Reproduce each line, exactly, from the one containing "Viewport: 974px width, 678px" through the end of the material. Exclude pictures.
Dataset START
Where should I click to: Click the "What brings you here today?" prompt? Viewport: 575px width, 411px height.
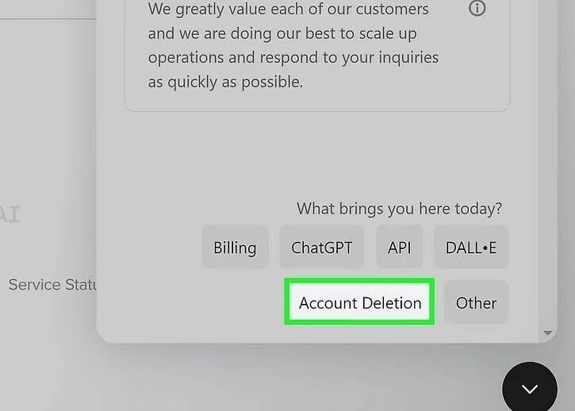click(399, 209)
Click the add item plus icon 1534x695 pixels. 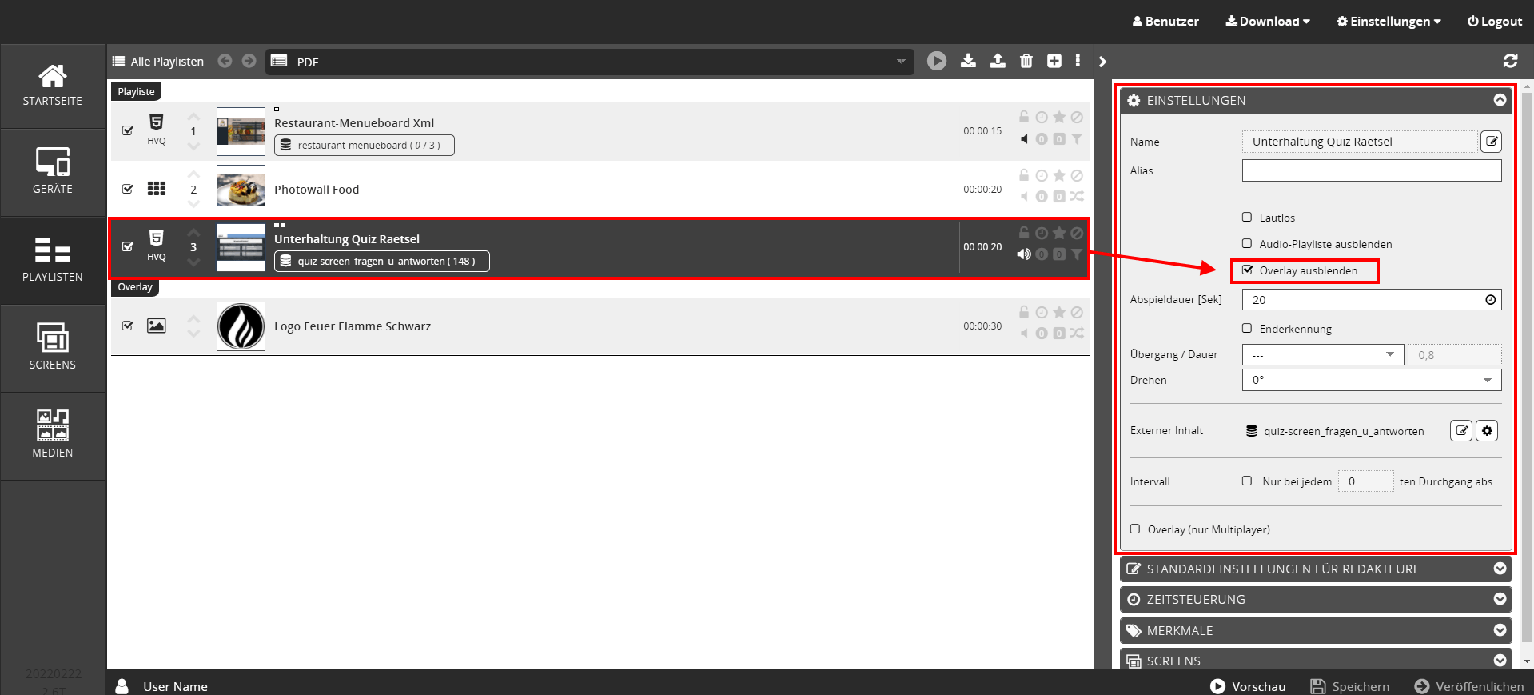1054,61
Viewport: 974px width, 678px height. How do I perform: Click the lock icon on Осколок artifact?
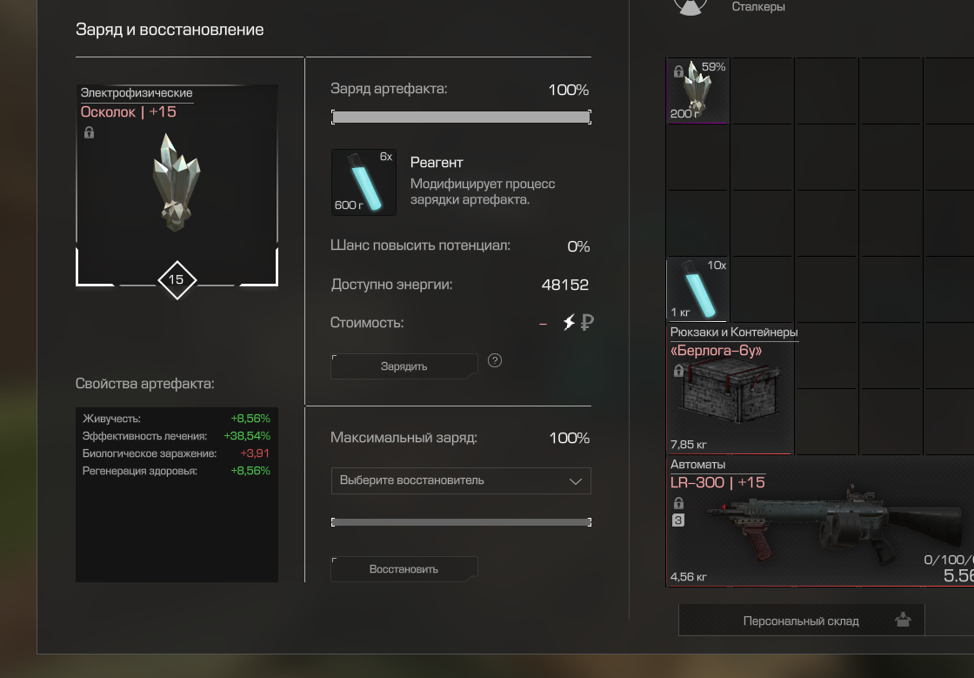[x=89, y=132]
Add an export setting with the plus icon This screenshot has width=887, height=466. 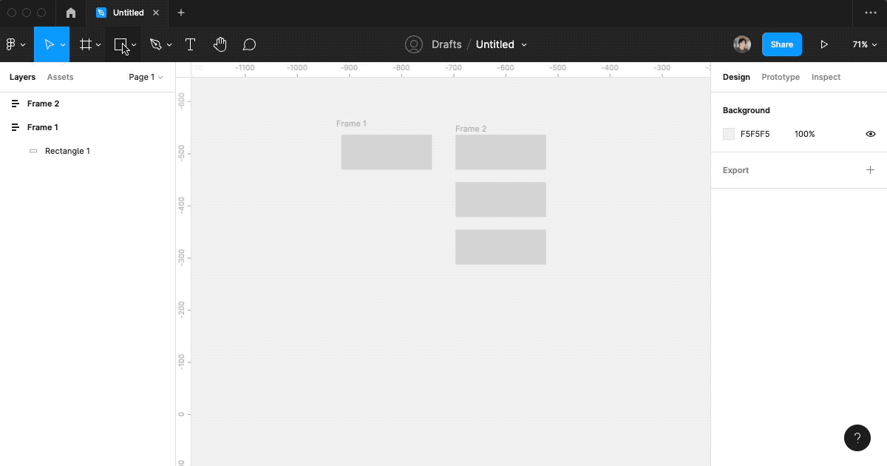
Dataset END
• **Task response**
Viewport: 974px width, 678px height. How do I perform: Click the lock icon on Осколок artifact?
[x=89, y=132]
Add an export setting with the plus icon This screenshot has width=887, height=466. 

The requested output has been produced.